Built in 1908 for Charles M. Ramsey the house is the most typical example of a Foursquare in Kenilworth. The house stands 2 1/2 stores tall and is topped by a broad hipped roof with a wide overhang. Like most Foursquares, the house has a relatively open floor plan. Its ornamentation was inspired by the architecture of the Arts & Crafts movement. A sun room and tandem sleeping porch were added to the home in the 1920’s by the Weese family. The family owned the residence from 1919 until 1942, making the Weese family the longest owner of the property. It was at this address that architects Harry M. Weese and Benjamin Weese, lived during their formative years. Harry Weese was known for his ardent support of historic preservation and for his influence in 20th century modernist architecture. The house was added to National Register of Historic Places in April of 2009.
326 Essex Rd. (Centennial House)
The Root-Badger House, located on a little less than an acre of land was designed by Daniel Burnham and built in 1896 by Kenilworth Resident, Paul Starrett. Burnham is remembered in Chicago as the coordinating architect of the World’s Colombian Exposition of 1893. The house was named in recognition of its first two owners: music publisher, Frank Root, for whom the house was built and Alpheus Sheve Badger who occupied the home from 1900 until 1913 and added a rear addition to the house in 1905. The house was added to National Register of Historic Places in May of 1992.
The house is considered one of the finest examples of Classic Revival architecture on the North Shore – an architectural style made popular by the Colombian Exposition. The symmetry of the front of the house is echoed by the interior: the central hall and staircase are flanked by a library and dining room to the north and living room to the south. The interior of the house features a baroque decorative scheme which counterpoints the classical exterior.
Wild Flower and Bird Sanctuary in Mahoney Park
Public Parks were an important part of the City Beautiful movement. Until the 1930s, Kenilworth’s parkland was concentrated around the train station along Kenilwoth Avenue. But in 1931, Kenilworth received a significant addition to its parks with the establishment of Mahoney Park.
Daniel Mahoney and his wife Bridget purchased a 38-acre homestead from the federal government in the mid-1800s. Their homestead was located in the southeast part of today’s Kenilworth, and included the land that later became Mahoney park. In 1922, after Daniel and Bridget died part of the land was sold to developers and the rest was retained by their daughter, Mary. In Mary’s will, she bequeathed her land to the Village of Kenilworth to be used as a park.

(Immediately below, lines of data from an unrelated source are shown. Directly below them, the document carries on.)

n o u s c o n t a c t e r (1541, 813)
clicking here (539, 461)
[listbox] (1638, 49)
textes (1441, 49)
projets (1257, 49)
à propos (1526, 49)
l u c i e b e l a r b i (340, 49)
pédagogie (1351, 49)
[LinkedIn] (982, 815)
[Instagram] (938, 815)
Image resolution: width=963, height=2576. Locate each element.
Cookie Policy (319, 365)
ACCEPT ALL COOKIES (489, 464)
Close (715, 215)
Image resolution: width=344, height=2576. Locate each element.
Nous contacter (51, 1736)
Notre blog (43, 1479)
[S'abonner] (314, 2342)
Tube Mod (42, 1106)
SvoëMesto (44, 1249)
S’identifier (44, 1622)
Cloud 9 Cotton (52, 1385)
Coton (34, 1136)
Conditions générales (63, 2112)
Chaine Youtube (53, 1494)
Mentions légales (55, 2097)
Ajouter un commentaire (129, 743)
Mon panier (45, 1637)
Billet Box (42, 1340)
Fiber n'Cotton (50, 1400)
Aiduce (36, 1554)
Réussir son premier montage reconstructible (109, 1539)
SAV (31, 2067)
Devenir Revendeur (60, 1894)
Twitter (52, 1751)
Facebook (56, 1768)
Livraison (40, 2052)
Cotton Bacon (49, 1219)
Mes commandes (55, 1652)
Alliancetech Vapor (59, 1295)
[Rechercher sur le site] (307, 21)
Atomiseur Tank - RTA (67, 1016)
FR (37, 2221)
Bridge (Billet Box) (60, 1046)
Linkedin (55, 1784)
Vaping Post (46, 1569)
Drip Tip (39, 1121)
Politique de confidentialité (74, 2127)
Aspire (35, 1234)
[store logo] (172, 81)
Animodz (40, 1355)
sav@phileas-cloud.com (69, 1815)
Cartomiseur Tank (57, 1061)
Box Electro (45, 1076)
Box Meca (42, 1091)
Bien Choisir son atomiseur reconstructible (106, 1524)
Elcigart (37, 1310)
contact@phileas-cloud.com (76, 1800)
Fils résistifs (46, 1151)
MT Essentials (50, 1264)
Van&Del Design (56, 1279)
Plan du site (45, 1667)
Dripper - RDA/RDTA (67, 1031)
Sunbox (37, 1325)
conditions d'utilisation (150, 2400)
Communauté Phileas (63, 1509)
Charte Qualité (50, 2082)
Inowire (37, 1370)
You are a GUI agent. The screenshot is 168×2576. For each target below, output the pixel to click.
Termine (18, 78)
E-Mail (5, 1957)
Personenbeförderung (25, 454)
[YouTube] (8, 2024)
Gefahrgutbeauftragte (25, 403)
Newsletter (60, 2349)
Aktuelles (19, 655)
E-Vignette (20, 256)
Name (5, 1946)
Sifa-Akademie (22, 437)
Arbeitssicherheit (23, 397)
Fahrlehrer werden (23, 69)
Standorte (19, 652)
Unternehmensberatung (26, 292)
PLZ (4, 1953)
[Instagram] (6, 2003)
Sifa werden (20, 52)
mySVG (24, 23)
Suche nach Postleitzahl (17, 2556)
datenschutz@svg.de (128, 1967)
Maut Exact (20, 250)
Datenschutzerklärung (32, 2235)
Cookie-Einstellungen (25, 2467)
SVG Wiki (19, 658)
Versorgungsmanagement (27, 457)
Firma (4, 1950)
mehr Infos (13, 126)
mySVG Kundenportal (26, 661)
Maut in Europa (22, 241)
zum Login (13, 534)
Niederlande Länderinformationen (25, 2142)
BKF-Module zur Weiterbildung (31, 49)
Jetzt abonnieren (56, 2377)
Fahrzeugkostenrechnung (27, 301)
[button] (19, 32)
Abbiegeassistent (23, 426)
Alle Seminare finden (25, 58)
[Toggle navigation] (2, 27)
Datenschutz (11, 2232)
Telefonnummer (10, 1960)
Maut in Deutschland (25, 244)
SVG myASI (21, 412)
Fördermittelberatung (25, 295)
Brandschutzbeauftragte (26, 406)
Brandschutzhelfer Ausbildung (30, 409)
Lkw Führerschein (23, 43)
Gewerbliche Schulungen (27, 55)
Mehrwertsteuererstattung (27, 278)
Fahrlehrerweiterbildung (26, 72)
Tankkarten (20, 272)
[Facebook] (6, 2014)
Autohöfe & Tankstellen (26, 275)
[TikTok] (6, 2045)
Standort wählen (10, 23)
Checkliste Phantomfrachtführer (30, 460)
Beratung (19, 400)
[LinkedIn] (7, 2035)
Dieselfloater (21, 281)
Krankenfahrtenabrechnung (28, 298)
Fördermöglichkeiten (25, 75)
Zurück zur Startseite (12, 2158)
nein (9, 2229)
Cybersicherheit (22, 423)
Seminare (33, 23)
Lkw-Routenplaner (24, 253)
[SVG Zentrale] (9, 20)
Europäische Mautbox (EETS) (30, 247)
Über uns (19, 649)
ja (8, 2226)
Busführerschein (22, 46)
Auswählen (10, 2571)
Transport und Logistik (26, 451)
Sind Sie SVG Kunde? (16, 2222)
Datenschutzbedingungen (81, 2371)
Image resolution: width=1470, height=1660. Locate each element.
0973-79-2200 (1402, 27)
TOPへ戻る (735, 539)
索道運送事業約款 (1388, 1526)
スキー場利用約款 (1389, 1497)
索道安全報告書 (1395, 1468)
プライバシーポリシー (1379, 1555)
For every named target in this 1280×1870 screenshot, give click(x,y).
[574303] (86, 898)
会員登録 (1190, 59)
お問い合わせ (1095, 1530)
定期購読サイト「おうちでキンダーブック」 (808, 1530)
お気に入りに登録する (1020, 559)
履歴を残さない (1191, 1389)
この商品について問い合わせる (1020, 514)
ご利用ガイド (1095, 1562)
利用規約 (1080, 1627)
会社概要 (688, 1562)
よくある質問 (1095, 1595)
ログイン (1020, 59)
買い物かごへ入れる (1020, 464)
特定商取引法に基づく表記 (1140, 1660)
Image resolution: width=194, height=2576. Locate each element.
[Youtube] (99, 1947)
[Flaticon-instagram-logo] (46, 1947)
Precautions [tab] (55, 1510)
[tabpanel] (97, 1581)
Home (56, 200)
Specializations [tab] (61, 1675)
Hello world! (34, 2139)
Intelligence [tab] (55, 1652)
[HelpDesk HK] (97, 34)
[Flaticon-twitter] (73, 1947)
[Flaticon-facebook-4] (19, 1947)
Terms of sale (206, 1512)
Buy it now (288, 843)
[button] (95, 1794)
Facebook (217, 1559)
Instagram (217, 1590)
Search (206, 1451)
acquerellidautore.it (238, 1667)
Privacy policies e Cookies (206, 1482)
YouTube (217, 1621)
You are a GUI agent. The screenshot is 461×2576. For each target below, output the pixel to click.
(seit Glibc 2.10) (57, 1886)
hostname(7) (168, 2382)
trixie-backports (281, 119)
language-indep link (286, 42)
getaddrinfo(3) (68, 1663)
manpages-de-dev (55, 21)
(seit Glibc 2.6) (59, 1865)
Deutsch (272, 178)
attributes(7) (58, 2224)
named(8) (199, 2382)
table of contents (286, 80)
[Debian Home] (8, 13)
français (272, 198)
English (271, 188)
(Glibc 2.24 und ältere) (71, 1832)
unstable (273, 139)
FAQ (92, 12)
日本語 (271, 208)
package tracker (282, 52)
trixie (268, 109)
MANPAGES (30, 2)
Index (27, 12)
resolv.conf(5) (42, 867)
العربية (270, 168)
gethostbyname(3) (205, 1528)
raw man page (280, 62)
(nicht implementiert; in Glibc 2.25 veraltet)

The Kenilworth Home and Garden Club recommend to the village that the park be used as a wildflower preserve and bird sanctuary. In 1933, KHGC secured landscape architect Jens Jensen to develop a plan for the park. The bulk of the project was paid for with funds provided by the federal government’s Civil Works Administration. The work was done by CWA crews and supervised by Jensen and the Kenilworth park District. The park was added to National Register of Historic Places in April of 1985.
Dr. Robert Hohf House
303 Sheridan Rd.
Designed by Keck & Keck and built in 1957 this is the only International Style residence in Kenilworth. The Keck’s received a citation of merit in residential design from the American Institute of Architects in 1961 for this house. A two car garage was built in front of the house to increase privacy. The interior is centered around an atrium facing the Lake with floor to ceiling windows and a 9-square-foot pool with a fountain in the corner. The roof originally contained a cooling pool, an experiment in solar technology, which was meant to decrease heat transmission through reflection and evaporation. The original owner, Dr. Robert Hohf, helped design the house. Dr. Hohf was the head of vascular surgery at Evanston Hospital until 1993 when he passed away. The house was added to National Register of Historic Places in December of 2008.